* Passage given:
TutteInstitute / scipy2023

Beyond my SciPy 2023 poster: a self-run demonstration of cyber telemetry mapping and analysis

Geek Repo:Geek Repo

Github PK Tool:Github PK Tool

Commonplace detection in categorical telemetry data

Benoit Hamelin and John Healy
SciPy 2023

This repository is offered as a complement to this poster.

Poster summary

Cyber defense operations today are difficult, tedious and expensive tasks. Cyber threat detection involves running very large amounts of monitoring telemetry through heuristics and analytics that, while sensitive to the activity of adversaries, tends to be poorly specific — false positive rates seldom break below 95%. Automating threat detection eludes the industry because data that characterizes intrusions and offensive tactics is sparse, rare and thus goes unlabeled.

As things stand, most of the monitoring telemetry that is captured and stored describes normal computations going on within IT infrastructures. It thus seems reasonable to attempt to label and characterize the hallmarks of commonplace processes: computations that occur often and that generate regular event patterns. These commonplace events constitute noise with respect to the work of detecting malicious activity, so we posit that taking it away from the investigative focus of cyber analysts stand to help them complete such investigations with improved reliability and efficiency, and at a lower cost.

* Record list:
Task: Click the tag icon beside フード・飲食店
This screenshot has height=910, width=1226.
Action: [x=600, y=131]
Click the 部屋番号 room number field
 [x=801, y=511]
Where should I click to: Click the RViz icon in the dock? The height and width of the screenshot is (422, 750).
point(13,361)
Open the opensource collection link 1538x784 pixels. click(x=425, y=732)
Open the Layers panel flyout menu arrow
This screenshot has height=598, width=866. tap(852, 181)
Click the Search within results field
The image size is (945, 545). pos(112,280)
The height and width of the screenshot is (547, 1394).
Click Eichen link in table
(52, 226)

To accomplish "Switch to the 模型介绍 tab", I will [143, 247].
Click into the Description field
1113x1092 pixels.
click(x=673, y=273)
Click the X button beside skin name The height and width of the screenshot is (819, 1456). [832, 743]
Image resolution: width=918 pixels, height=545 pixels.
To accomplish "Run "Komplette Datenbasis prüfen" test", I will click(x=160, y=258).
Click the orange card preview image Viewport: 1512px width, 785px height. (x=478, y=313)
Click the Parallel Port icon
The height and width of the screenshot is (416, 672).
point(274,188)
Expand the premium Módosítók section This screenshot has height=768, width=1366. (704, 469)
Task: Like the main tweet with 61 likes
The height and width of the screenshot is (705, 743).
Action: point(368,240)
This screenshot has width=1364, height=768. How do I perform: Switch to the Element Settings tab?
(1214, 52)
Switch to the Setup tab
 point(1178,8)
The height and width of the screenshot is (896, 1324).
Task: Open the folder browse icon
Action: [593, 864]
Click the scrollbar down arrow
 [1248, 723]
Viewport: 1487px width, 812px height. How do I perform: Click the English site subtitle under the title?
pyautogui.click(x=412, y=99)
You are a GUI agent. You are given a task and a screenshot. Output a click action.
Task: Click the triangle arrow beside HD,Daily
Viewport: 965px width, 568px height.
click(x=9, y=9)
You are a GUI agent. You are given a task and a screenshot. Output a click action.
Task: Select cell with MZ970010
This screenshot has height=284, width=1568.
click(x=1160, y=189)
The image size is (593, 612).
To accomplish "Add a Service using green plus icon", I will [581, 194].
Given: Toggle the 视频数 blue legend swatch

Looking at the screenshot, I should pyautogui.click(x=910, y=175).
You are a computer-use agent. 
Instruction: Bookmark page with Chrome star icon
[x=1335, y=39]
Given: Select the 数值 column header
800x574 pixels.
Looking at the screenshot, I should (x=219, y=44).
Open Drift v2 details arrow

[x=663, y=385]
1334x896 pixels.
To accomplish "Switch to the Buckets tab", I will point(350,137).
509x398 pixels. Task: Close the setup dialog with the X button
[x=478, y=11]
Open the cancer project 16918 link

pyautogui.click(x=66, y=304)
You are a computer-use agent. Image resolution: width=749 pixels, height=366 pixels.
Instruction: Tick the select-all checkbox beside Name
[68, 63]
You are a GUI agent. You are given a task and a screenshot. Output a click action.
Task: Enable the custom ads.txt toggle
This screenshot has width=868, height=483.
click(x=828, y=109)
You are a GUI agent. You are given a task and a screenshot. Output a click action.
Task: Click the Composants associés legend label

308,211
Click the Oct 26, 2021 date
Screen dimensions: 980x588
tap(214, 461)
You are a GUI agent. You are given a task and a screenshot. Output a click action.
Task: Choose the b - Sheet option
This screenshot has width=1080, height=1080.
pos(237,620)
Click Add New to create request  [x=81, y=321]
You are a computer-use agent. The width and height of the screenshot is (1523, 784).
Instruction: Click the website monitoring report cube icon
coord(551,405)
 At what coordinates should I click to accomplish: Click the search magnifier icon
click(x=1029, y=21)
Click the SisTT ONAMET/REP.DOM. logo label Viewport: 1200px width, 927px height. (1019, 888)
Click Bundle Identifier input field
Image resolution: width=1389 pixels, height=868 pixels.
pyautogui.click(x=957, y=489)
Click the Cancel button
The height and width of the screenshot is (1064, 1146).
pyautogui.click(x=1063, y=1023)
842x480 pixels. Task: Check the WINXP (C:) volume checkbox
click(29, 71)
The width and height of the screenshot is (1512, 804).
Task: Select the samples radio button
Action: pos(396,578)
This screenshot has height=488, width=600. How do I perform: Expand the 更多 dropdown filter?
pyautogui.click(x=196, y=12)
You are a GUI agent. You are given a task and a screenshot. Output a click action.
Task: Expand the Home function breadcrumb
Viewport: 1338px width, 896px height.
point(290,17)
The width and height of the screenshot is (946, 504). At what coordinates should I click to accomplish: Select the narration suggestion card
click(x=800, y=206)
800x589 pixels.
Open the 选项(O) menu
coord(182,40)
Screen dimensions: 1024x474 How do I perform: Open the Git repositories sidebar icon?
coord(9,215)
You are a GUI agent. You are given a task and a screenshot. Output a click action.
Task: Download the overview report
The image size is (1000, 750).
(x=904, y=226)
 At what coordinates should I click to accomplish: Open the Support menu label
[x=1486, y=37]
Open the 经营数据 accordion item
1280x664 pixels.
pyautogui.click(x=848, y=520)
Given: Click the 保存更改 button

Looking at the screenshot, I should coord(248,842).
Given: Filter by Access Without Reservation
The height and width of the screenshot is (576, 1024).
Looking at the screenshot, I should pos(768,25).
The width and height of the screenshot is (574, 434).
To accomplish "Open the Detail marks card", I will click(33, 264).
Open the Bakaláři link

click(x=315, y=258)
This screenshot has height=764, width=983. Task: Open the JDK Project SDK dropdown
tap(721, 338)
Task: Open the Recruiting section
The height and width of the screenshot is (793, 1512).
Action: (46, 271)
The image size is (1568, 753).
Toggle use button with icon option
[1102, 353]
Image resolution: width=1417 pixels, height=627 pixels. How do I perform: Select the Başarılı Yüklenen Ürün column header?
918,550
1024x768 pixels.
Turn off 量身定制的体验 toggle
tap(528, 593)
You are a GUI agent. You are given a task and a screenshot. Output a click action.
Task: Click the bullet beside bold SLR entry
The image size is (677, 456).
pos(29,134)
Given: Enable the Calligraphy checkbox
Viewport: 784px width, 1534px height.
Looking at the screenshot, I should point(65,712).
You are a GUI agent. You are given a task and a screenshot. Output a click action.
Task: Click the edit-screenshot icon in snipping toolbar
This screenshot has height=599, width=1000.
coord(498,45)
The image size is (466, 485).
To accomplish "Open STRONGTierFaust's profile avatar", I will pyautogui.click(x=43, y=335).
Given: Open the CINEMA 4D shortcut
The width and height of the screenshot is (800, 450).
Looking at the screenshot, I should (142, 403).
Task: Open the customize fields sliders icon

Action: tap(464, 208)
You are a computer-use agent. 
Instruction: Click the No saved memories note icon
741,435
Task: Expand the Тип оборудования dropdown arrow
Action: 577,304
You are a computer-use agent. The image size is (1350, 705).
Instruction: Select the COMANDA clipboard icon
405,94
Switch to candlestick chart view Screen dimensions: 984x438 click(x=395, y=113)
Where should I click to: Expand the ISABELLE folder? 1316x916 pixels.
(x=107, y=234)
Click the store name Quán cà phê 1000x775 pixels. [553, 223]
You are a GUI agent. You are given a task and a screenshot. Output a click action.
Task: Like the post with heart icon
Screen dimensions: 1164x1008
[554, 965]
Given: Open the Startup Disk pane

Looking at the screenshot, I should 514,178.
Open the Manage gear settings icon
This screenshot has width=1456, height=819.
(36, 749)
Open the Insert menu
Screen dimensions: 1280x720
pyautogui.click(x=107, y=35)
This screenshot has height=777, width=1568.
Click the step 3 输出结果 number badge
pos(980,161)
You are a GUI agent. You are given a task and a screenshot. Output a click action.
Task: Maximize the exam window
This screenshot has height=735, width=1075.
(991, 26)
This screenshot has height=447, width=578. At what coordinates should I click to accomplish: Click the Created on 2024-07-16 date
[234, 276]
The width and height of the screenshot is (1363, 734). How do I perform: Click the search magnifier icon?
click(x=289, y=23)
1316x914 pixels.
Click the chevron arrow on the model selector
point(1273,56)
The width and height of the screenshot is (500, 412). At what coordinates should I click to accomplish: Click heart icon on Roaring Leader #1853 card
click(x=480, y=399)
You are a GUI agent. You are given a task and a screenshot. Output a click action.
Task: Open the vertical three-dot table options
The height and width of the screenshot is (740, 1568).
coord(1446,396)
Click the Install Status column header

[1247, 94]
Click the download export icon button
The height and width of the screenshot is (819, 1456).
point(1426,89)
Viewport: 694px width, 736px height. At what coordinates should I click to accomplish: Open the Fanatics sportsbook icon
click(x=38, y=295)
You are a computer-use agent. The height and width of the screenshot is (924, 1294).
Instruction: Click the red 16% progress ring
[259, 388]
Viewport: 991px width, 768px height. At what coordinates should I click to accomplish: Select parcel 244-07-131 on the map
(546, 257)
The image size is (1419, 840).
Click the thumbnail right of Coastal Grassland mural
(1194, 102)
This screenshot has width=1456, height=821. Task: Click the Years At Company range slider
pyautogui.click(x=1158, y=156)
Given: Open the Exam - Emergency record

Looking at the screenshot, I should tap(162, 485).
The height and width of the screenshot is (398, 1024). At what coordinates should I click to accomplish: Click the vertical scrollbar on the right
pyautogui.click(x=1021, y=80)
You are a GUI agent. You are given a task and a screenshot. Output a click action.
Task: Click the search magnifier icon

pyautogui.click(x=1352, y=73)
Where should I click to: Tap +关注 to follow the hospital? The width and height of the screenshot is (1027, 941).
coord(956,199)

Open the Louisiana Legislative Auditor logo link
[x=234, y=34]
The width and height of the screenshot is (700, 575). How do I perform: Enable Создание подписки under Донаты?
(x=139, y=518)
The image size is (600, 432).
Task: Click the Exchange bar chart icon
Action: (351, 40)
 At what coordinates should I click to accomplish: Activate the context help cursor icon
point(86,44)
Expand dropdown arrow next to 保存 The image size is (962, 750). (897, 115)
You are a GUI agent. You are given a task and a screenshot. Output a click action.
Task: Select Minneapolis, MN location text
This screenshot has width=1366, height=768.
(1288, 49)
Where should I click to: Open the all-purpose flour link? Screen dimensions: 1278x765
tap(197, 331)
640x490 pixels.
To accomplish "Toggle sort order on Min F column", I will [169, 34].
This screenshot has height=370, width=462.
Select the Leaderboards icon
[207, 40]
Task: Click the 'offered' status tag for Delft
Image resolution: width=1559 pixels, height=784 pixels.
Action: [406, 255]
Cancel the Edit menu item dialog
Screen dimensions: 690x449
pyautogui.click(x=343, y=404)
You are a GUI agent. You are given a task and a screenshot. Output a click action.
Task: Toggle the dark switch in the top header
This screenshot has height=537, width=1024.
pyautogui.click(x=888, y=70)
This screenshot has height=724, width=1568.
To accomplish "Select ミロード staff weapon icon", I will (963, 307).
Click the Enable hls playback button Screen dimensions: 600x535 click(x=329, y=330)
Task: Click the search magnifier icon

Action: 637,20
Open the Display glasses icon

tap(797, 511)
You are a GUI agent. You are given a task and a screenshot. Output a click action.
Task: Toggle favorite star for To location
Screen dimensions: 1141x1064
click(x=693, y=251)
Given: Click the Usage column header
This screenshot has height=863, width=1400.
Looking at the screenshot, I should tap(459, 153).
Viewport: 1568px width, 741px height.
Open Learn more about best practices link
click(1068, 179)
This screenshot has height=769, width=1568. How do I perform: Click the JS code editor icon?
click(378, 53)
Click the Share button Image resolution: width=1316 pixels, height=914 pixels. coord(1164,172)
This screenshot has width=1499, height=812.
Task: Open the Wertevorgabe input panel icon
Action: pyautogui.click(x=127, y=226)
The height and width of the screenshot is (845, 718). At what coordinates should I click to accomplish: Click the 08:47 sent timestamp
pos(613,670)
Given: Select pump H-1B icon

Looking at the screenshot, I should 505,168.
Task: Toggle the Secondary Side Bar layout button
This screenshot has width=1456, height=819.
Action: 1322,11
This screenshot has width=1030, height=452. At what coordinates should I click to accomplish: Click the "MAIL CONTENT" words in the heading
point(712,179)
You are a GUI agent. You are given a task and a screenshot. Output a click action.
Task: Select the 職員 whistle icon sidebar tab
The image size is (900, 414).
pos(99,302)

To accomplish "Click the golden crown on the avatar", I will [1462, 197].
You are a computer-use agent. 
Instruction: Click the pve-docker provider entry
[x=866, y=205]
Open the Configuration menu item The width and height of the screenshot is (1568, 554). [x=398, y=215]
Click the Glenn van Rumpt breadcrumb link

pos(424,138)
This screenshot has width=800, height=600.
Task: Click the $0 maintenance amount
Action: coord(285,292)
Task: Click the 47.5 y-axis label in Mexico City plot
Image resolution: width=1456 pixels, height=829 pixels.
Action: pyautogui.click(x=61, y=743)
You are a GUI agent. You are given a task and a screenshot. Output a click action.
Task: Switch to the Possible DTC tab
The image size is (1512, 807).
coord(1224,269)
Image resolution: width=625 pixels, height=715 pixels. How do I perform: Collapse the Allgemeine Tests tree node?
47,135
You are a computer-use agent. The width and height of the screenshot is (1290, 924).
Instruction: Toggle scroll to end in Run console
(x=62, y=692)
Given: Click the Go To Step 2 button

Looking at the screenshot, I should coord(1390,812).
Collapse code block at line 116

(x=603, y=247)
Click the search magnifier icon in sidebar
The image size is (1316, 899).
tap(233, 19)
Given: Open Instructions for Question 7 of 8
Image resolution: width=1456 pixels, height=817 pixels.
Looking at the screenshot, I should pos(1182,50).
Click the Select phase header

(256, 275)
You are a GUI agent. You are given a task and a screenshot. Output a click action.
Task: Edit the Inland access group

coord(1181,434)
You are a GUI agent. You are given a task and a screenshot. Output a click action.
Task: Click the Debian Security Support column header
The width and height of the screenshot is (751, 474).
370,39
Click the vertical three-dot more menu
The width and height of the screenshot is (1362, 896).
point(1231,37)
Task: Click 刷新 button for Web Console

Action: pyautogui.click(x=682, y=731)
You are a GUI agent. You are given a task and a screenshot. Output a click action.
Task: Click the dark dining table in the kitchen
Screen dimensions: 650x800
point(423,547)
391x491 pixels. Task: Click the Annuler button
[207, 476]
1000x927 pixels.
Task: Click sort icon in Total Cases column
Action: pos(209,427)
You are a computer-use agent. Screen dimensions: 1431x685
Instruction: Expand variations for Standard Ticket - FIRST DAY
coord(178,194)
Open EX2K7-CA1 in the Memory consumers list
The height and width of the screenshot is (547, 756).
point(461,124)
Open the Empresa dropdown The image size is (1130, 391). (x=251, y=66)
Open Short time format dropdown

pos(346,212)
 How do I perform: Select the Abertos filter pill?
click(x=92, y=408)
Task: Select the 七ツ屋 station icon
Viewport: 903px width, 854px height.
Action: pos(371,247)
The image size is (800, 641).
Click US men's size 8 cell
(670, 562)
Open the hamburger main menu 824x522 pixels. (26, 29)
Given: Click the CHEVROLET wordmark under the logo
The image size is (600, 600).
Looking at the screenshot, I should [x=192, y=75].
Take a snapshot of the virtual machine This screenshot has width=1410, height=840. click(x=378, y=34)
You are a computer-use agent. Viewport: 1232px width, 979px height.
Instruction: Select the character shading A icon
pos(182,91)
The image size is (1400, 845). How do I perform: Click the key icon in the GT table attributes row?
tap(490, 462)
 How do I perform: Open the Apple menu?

* Task prompt:
Please carry on the poster summary about commonplace detection in cyber telemetry from the point where it stops.

* Written response:
We propose in this work a data representation that enables interactive visualization of the computations that make up a dataset of host-based telemetry, as well as a flexible toolkit for building a dashboard that enables the labeling of commonplace processes. We also propose a methodology for detecting the subset of process behaviors that can be construed as commonplace, along with an approach to classify new process instances against this characterization.

Contents

We present here two notebooks:

  1. Data engineering: computes a 2D data representation of processes characterized as bags of events where local structure reflects similarity between processes.
  2. Interactive visualization: produces a Panel-based dashboard for visualizing and examining the data representation of the first notebook as a data map, and for adding categorical information regarding the commonplaceness of the process instances.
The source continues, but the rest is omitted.